A THEORY OF VALUES
Although this century has produced more, and more varied, ethical and metaethical theory than any other, even our more educated and intelligent people are simply embarrassed when asked how they justify the value choices and commitments they make. We could well use a credible superstructure of facts and concepts within which we might carry on intersubjective and intercultural discussions of value differences, discussions that would offer some reasonable prospect of eventual agreement. What follows here is the outline of such a superstructure, a biologically based, naturalistic, species-universal, and prescriptive value theory (McShea, 1990). The theory is designed to answer such questions as these: Can a value statement be true? If so, in what sense and for whom? How can a value statement have prescriptive force?

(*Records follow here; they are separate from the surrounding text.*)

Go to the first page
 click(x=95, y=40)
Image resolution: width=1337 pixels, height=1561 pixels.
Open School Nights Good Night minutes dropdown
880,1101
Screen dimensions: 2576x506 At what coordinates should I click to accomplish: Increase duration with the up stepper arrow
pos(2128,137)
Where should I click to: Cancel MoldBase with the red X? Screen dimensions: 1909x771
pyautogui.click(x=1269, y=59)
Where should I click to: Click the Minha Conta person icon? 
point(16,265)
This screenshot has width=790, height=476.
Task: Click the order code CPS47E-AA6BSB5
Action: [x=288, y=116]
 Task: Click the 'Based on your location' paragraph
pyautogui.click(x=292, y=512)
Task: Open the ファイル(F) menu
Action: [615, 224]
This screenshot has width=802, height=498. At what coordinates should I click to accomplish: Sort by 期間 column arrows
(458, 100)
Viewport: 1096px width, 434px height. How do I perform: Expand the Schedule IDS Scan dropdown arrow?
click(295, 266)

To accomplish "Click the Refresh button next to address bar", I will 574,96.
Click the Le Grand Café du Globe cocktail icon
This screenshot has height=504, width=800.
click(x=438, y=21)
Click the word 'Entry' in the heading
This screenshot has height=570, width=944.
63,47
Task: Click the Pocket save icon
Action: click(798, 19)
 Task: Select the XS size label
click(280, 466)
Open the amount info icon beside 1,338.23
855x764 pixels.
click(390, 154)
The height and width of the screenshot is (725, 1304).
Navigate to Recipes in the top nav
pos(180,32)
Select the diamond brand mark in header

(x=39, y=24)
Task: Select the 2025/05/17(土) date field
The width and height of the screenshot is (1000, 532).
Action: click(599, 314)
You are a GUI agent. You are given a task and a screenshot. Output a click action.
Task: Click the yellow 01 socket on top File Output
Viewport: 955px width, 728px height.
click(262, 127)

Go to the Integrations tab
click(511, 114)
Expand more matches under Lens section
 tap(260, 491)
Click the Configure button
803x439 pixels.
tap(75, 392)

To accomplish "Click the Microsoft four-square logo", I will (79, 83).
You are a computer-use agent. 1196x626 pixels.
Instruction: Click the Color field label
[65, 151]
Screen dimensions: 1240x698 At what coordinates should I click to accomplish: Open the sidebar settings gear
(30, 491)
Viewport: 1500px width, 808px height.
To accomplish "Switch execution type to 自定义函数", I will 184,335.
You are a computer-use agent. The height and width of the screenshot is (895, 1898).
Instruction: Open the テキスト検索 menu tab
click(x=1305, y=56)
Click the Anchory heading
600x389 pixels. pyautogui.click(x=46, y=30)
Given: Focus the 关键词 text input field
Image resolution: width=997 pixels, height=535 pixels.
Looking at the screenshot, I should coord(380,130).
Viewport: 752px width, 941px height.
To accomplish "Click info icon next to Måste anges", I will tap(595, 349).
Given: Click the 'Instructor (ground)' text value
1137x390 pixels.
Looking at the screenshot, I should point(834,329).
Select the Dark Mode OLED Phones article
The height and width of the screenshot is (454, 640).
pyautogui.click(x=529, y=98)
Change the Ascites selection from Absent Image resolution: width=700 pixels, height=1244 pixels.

The theory is an update of a philosophical ethical tradition that includes Aristotle, Spinoza, and especially Hume, who set forth a naturalistic, biologically based account of human nature and the meaning of life. Modern human nature theorists, with whom we would expect to find much common ground include Mackie (1977), Murphy (1982), Ruse (1986), and occasionally Midgley (1978), although most probably would not concur in the understanding of Hume on which the theory is based.
Six Value Bases
As the greatest success of science is not the discovery of this or that truth about things, but the learned ability to think scientifically, so the reward for the study of good value theory is not the discovery of moral laws or truths, but the habit of leading an examined life (which is morality itself).